Saturday, 14 February 2015

New Darwinian Story: Darwin’s Finches’ Gene May Explain the Shape of Human Faces

Image courtesy of John Gould, via Wikipedia.

Joel Kontinen

It’s not difficult to understand why Darwinian stories are so fascinating. While they are often more or less fact free and mutually contradictory, there’s no shortage of them.

A new story features Darwin’s finches. For many decades they have served as icons of evolution. The most obvious reason for their inclusion in this club is a dire scarcity of animals that have changed – at least to some extent.
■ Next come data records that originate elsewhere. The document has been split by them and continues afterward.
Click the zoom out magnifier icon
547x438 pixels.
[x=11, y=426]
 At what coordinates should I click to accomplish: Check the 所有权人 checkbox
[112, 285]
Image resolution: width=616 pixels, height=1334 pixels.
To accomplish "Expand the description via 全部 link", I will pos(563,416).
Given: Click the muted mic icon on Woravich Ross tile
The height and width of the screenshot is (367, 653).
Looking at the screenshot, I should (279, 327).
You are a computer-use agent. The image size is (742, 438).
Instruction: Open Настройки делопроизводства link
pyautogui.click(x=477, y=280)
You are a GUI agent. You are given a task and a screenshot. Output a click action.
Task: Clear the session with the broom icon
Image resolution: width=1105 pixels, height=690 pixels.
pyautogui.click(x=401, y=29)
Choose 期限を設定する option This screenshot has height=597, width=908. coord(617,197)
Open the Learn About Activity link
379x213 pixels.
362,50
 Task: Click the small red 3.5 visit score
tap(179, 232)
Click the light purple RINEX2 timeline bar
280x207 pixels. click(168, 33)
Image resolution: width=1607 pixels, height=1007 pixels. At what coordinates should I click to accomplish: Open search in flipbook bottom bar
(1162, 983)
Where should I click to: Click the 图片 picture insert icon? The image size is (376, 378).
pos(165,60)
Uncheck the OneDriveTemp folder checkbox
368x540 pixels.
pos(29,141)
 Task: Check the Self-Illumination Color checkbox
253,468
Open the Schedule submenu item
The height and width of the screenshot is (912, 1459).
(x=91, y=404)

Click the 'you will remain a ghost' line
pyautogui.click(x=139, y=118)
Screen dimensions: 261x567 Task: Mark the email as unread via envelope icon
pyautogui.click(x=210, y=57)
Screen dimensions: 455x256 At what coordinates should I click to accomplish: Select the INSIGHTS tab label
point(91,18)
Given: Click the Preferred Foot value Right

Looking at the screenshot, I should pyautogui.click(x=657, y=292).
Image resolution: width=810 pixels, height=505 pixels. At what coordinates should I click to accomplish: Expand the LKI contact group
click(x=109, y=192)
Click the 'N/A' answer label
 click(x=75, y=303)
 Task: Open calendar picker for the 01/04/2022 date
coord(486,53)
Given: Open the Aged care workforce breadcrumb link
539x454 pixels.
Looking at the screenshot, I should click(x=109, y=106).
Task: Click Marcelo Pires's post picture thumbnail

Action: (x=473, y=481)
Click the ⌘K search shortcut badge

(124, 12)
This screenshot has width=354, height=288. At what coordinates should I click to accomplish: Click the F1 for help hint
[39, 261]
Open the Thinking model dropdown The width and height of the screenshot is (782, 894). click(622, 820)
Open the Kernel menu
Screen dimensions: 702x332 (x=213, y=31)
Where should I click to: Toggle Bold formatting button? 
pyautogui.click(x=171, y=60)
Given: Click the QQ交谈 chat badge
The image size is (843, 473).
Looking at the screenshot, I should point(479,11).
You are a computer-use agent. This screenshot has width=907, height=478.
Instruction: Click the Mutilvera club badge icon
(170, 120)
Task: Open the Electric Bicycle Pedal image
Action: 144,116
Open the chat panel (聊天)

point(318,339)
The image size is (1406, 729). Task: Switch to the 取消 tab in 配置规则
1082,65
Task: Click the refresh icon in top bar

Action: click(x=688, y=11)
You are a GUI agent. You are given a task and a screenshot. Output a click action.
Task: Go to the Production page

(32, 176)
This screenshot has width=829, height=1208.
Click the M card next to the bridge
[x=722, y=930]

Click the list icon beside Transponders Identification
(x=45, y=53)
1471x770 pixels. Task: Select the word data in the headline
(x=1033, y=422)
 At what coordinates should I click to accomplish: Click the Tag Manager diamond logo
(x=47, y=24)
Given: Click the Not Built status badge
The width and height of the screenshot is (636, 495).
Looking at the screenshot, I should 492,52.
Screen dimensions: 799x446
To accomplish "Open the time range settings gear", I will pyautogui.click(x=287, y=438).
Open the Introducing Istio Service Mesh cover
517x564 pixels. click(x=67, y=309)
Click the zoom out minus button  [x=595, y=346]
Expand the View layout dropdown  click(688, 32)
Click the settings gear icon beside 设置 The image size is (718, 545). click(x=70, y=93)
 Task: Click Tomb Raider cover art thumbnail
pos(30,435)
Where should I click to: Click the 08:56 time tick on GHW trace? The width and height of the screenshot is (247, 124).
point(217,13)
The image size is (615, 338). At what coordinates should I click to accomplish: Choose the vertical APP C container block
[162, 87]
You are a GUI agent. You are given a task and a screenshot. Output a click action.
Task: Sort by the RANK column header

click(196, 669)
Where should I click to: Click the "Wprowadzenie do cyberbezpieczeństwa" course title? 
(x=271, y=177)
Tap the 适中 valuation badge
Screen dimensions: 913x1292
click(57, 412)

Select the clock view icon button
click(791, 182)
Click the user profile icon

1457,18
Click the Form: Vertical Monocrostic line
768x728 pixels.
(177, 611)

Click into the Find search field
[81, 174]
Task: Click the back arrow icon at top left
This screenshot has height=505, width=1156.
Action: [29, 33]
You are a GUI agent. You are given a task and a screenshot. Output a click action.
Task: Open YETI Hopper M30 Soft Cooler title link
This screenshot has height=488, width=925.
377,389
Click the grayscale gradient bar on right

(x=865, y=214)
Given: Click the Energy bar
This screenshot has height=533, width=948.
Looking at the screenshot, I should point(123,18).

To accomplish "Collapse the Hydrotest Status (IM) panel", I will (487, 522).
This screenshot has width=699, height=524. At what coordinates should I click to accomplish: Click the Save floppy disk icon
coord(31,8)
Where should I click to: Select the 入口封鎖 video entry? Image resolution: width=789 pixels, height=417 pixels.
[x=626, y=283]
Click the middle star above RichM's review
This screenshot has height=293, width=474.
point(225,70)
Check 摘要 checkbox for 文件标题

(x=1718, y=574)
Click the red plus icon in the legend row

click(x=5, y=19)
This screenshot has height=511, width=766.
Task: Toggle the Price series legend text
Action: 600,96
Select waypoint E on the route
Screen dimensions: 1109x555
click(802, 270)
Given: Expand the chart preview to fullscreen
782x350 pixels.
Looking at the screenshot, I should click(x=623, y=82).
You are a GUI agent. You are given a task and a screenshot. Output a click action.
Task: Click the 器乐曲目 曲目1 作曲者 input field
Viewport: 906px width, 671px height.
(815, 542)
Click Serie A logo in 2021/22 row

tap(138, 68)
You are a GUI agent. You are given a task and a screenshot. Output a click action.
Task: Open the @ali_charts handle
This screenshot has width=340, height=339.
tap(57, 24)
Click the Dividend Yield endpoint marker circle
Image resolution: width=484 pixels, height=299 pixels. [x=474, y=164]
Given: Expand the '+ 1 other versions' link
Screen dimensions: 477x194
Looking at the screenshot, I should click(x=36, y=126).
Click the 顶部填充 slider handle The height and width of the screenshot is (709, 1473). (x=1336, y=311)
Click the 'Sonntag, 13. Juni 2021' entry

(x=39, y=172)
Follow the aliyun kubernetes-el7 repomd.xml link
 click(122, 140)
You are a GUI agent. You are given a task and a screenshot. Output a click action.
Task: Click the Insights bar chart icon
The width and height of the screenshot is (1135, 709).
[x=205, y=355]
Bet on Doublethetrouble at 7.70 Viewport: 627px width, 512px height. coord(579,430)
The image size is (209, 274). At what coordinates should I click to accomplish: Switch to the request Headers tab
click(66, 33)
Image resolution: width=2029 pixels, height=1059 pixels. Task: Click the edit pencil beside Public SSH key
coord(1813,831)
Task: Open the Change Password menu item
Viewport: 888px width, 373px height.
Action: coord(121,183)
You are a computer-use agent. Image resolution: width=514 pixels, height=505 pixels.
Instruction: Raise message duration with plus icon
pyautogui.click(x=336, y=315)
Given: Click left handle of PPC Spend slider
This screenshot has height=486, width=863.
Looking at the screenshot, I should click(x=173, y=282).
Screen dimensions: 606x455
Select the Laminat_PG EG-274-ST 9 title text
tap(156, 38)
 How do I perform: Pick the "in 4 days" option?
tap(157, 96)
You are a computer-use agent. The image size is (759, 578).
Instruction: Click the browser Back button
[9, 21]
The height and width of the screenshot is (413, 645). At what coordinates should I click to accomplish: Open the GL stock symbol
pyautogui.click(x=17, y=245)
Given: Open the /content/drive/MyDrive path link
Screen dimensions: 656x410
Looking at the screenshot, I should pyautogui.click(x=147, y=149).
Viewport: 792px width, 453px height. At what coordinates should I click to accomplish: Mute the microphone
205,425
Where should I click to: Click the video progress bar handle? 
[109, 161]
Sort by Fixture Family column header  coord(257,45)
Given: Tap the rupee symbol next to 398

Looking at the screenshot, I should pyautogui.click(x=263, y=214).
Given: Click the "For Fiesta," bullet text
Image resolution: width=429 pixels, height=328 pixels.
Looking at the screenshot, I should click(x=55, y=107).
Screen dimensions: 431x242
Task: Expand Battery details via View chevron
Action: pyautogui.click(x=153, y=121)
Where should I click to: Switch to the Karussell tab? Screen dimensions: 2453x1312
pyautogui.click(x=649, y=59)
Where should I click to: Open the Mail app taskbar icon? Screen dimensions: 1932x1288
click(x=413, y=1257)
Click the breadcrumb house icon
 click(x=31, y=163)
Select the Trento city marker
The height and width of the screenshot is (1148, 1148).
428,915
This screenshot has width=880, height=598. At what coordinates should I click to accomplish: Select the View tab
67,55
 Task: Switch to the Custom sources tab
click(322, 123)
However, the changes have been temporary.

Recently, researchers sequenced the genomes of 120 individual finches. According to a report in Science, they found out that Medium ground finches (Geospiza fortis) had “different versions of [the gene] ALX1 depending on their beak's exact shape.”

In humans, mutations in the gene ALX1 “have been linked to frontonasal dysplasia, a birth defect that can range in severity from distinctly wide features or a cleft palate to more serious skull and brain malformations.”

Next, the storytelling takes off: “The researchers hypothesize that smaller variations in ALX1 could be responsible for the diversity of face shapes among people.”

This is not the first time evolutionists have seen human facial features in animals. Two years ago, when researchers discovered Entelognathus primordialis, a fish fossil assumed to be over 400 million years old, they believed they saw hints of a human face in it.

Few evolutionists ever see the circular reasoning in all of this. The only “proof” for this is that since according to Darwinian ideology, we evolved from fish, we should have traits that fish have.

In other words, ideology determines the outcome.


Williams, Sarah C. P. 2015. Genomes of Darwin’s finches may explain the shape of human faces. Science (11 February).